● Dataset entries:

▬▬▬

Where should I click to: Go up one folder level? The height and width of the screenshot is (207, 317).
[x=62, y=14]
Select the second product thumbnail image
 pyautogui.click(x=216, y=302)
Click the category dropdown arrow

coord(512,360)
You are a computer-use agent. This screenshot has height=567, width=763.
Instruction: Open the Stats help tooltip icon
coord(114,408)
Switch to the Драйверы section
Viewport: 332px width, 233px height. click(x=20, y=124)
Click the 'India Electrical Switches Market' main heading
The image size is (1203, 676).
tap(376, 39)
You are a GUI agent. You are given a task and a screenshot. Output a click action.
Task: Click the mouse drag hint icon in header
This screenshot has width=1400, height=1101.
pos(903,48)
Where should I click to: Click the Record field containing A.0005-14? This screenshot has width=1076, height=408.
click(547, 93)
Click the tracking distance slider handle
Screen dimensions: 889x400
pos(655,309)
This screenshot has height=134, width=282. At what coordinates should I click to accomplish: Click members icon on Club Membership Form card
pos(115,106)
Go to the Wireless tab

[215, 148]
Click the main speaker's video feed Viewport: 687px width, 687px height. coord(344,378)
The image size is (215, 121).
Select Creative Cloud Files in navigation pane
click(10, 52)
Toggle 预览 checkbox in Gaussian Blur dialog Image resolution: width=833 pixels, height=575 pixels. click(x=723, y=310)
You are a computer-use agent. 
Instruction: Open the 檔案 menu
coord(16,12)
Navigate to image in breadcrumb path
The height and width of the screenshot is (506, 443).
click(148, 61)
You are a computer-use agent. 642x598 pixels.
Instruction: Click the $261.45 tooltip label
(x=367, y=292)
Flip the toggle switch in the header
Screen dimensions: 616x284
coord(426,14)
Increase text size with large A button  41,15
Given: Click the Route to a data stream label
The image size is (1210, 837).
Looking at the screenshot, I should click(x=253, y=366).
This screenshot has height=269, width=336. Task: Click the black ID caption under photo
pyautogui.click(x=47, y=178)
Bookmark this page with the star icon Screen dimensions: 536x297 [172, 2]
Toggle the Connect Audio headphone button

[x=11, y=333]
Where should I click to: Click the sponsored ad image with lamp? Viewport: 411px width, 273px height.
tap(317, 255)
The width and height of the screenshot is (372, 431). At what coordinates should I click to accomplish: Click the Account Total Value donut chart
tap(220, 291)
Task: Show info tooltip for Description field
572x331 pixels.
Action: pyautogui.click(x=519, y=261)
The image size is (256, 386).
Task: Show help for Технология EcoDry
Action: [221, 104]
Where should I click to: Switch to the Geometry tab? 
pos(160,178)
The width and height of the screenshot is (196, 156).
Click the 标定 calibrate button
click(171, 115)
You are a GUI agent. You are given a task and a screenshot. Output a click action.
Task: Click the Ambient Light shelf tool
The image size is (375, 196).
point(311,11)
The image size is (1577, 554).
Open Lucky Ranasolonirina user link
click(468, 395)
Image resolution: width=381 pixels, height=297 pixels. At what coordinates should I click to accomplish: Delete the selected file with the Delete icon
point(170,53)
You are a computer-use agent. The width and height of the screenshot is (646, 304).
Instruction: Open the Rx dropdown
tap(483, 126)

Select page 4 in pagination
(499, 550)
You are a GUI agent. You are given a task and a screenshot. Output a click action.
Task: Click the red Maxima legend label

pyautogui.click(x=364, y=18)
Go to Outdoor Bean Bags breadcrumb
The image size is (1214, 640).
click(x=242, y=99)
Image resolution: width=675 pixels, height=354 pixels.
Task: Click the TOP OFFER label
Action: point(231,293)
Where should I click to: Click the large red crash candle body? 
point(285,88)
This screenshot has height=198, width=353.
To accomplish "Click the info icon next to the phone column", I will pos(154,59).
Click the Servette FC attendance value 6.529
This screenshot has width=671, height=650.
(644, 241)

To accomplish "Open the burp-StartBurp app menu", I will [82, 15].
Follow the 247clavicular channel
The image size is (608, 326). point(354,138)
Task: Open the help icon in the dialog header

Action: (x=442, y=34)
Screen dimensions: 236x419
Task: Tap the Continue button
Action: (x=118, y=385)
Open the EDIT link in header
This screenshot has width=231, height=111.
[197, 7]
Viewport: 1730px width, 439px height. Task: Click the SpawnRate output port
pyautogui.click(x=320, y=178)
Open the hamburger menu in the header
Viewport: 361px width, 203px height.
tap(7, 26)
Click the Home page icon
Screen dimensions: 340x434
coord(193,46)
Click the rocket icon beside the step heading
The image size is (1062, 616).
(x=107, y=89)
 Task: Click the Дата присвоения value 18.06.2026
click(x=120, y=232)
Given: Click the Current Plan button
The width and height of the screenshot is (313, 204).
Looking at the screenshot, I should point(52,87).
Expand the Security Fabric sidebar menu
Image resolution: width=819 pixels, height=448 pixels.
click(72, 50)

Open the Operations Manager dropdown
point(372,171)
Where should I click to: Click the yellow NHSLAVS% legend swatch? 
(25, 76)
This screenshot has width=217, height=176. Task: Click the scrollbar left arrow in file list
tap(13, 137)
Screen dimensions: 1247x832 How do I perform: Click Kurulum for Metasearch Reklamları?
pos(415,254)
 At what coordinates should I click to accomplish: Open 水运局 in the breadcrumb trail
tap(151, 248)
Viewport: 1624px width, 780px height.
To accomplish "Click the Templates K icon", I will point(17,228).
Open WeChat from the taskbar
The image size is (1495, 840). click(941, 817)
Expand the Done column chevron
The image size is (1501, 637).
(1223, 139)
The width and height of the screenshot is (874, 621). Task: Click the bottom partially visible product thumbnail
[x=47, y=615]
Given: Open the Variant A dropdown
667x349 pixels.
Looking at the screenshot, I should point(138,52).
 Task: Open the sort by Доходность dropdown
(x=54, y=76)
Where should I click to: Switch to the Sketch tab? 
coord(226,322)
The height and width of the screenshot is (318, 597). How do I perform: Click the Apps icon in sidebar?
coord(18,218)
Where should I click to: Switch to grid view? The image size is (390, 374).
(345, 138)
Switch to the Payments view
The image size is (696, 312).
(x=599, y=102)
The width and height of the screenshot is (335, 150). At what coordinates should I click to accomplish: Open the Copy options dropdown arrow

▬▬▬

● TASK DETAILS: Please count the lines in the data that include the word "computer" and report the number by itself.

● EXERCISE OUTPUT: 4